Percebemos uma mudança de atitude muito grande na Maja, assim como seus amigos e familiares. Ela se entrega 100% ao namorado e ao estilo de vida dele, o qual envolve muita festa, bebida e outras drogas. A partir daí, conhecemos o lado mais perturbador do rapaz, seu lado imprudente, impulsivo e selvagem.
Há cenas das quais problemas são tratados de forma tensa, mas sem o perigo que algumas séries causam por não possuir cuidado necessário acerca de assuntos tão recorrentes na nossa realidade atual. Cenas onde Maja debate diretamente com o traficante, transformando a adrenalina que sentia com Sebastian em pura preocupação; as próprias cenas do massacre também aparecem em quadros cuidadosos, procurando exibir o mínimo para o choque, sem apelar diretamente.
No Brasil tivemos uma tragédia parecida recentemente, e muitas acontecem no mundo com mais frequência do que gostaríamos. Areia Movediça tem o cuidado de repassar isso sem romantizar ou procurar desculpas incabíveis.
À medida que a série avança, percebemos que não somente o relacionamento amoroso de Maja e Sebastian é abusivo, mas a forma como ela é tratada em dependência disso. Todo mundo está ciente do estado problemático do rapaz, e veem em Maja a salvação dele, ignorando qualquer assistência profissional.
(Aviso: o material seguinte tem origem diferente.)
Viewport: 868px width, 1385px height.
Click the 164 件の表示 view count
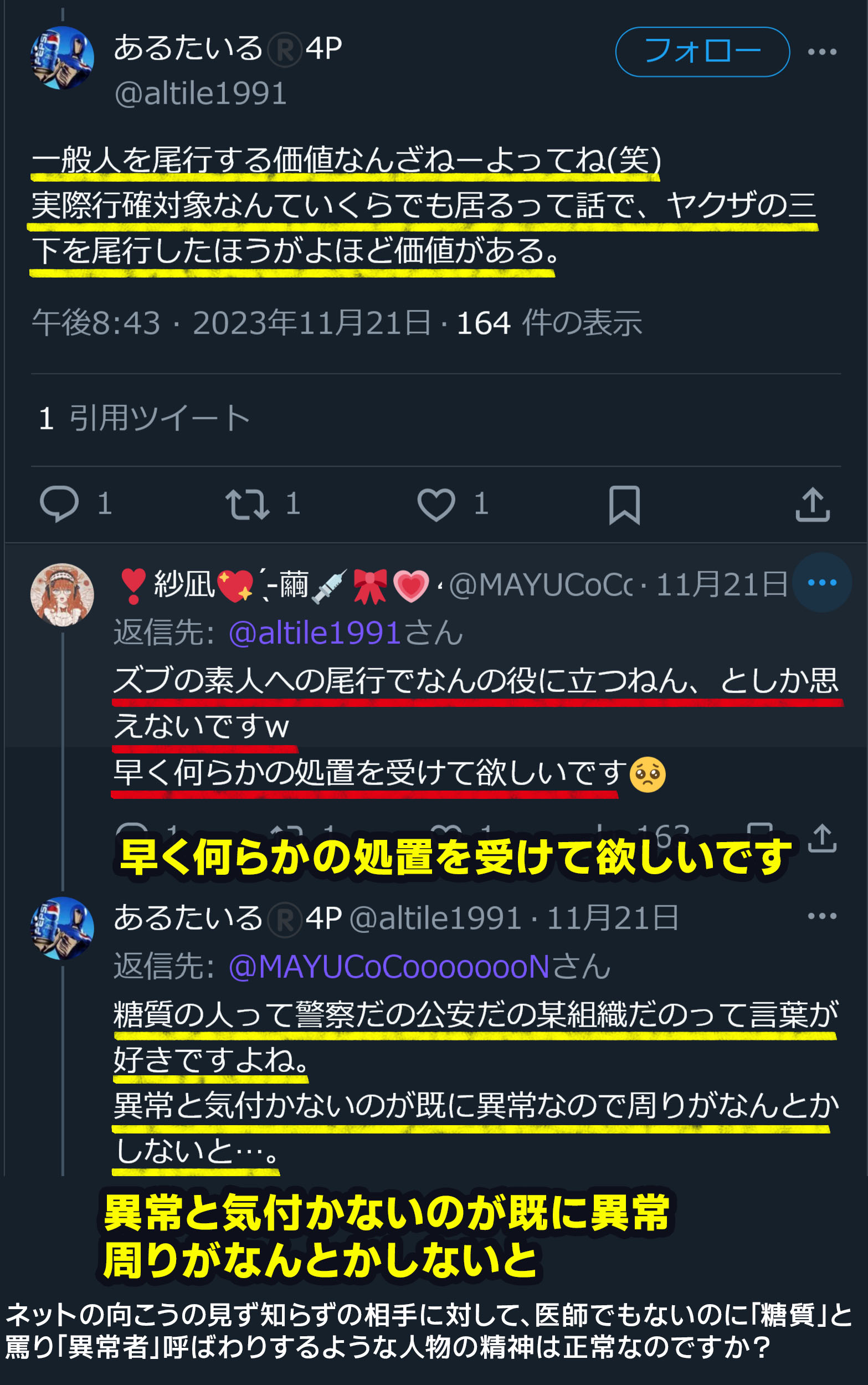tap(549, 322)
Não só pensam, como agem e falam diretamente para ela; até mesmo Amanda (Ella Rappich), a melhor amiga de Maja e uma das vítimas do massacre.
Por vezes nos vemos envolvidos no dilema onde não sabemos se Maja é vítima ou, de alguma forma, sempre esteve inclinada a possibilidade desse crime. Esse tipo de pergunta se mantém durante toda história, uma forma de retornar o público à crítica inicial, sobre como julgamos os outros sem procurar conhece-los ou entende-los; como buscamos acreditar na primeira versão sem termos um panorama completo.
Usar a forma como a sociedade age hoje em dia é, justamente, uma das defesas utilizadas pelo advogado de Maja. Enquanto o homem trabalha árduo para comprovar a inocência da acusada, pouquíssimas cenas mostram como os pais dela reagem a tudo (a mãe, analisamos a partir das cenas do passado, possui importante papel nas decisões tomada pela filha), como também outros sobreviventes; um deles, o amigo de Maja e Amanda, que nos surpreende no final ao assumir determinada posição. Sua história dentro da série se direcionada para a questão dos refugiados na Europa, procurando mostrar um dos caminhos possíveis e os problemas que podem continuar enfrentando. Sem a existência de Samir, seria difícil ter visão das diferenças entre classes sociais e criar sub conflitos dentro da trama.
Areia Movediça foi uma aposta que parece estar fazendo sucesso, conquistando o público por agir, principalmente, com delicadeza ao retratar assuntos pesados, envolvendo consciência, psicológico e consequências físicas e externas. Nos faz pensar sobre a natureza humana e se agiríamos da mesma forma se colocados em situações parecidas. As pessoas pararão de empurrá-lo quando descobrirem que o próximo destino é o abismo? A história de Maja tem começo, meio e fim, plausíveis e reais, dignos de seu interesse e atenção.